Cultura

Realizador apresenta “Um dia de Assalto”

Kindala Manuel

“Um dia de Assalto” é o título do novo filme do cineasta angolano Bertin Júnior Wete, que tem ante-estreia marcada para amanhã, às 18h30, no Cinemax, do Nova Vida, em Luanda.

Cineasta angolano mostra os problemas do quotidiano do país através da sétima arte
Fotografia: kindala manuel | edições novembro

A longa-metragem de acção e drama, com estreia oficial no dia 1 de Novembro, conta a história de três jovens que perdem o emprego por reivindicarem direitos na empresa, onde trabalhavam e, perante a insatisfação, decidem fazer um assalto ao ex-patrão, como vingança. Porém, a acção acaba em tragédia.
De acordo com o cineasta Bertin Wete, o filme é um alerta para determinados problemas sociais e eventuais consequências na vida do cidadão. Mais focado na realidade da sociedade angolana, com incidência na perda de valores morais, causados, em parte, pelo nível de vida dos angolanos, o filme procura ser uma crítica actual.
“Os inúmeros casos de burlas, os assaltos a bancos, resultantes de acordos entre os funcionários e meliantes, a escassez de divisas, a crescente pobreza e as famílias a passarem fome, associados à extorsão, exploração e outros males a que são sujeitas milhares de pessoas, diariamente, estão na base do filme”, revelou.
Para o cineasta, “Um dia de Assalto” abre um novo “confronto de ideias” entre espectadores sobre os vários problemas socio-económicos com os quais se debate a sociedade angolana, com maior realce na juventude.

# # # #

COMPLETE O SEGUINTE >>
a – De acordo com a notícia sobre o filme “Um dia de Assalto”, em que dia está marcada a estreia oficial da longa-metragem?
b – Prossiga a notícia sobre o filme “Um dia de Assalto” a partir do último parágrafo apresentado.

# # # #

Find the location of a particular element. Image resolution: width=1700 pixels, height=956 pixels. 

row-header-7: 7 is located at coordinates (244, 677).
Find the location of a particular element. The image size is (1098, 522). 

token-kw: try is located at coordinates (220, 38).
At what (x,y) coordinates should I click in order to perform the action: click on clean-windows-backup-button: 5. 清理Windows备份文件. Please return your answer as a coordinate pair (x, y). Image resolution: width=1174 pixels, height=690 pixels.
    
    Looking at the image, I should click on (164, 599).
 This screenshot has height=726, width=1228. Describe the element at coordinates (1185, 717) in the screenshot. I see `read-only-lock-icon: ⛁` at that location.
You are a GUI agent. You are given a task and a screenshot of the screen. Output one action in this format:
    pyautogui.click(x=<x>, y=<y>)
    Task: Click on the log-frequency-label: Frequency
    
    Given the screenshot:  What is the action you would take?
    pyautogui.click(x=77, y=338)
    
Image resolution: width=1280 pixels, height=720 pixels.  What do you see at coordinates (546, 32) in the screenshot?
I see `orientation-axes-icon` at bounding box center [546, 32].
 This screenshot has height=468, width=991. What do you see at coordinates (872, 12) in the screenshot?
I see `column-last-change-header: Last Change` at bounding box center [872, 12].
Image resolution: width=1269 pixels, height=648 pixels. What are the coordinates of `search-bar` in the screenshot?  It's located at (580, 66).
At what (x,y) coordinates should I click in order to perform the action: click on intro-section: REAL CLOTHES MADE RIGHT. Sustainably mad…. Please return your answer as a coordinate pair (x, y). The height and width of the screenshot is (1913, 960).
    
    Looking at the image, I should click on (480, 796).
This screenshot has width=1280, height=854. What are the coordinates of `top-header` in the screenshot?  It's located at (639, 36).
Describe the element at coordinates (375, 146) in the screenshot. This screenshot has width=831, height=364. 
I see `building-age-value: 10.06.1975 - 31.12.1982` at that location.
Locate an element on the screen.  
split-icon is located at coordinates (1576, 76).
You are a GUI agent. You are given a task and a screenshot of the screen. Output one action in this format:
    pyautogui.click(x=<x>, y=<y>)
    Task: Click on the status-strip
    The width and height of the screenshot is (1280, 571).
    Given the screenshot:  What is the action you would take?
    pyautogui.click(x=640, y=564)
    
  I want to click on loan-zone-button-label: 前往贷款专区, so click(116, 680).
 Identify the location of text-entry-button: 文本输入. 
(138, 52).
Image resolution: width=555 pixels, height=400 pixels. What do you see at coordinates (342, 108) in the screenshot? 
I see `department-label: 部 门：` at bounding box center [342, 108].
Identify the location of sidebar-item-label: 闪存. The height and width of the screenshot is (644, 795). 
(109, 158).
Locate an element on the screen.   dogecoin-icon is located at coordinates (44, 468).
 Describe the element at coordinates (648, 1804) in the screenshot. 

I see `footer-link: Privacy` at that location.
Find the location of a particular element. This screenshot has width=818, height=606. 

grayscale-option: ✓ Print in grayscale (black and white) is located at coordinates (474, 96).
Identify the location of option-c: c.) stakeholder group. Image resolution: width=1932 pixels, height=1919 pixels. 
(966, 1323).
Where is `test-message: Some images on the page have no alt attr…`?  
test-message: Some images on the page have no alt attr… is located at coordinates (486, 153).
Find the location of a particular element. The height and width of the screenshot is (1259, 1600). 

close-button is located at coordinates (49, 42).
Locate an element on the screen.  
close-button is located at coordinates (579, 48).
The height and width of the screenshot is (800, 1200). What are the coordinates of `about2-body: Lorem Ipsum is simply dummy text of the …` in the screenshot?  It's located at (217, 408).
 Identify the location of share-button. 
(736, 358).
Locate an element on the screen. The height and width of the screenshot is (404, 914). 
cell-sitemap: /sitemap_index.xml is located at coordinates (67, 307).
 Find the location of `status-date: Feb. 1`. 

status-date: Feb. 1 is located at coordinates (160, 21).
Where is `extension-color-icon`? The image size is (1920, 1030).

# # # #

RESPOSTAS NUMERADAS >>
a – No dia 1 de Novembro.

b –
O produtor disse que tem procurado, por conta própria, usar a sétima arte como ferramenta educativa, capaz de sensibilizar as pessoas sobre determinados problemas sociais. “A ideia é aproximar mais o público da produção nacional e tornar o cinema uma fonte de expressão cultural”, argumentou.
Rodado em vários pontos de Luanda, desde Janeiro de 2016, o filme foi escrito e realizado por Bertin Júnior Wete e produzido pela Palan Filmes Media Company, inicialmente com o título “Quem comete uma injustiça é sempre mais infeliz que o injustiçado”. A produção tem a parceria da Item Media, da Companhia de Teatro Dadaísmo e da Joyce Gourgel Photography.
Bertin Júnior Wete é produtor e realizador de cinema, assim como professor de realização e cinema, TV e edição de imagem. Foi um dos editores do filme “Viva Riva”, considerado a melhor produção africana de 2010. Em 2014, fez a estreia no mercado nacional com “Coração do Homem”.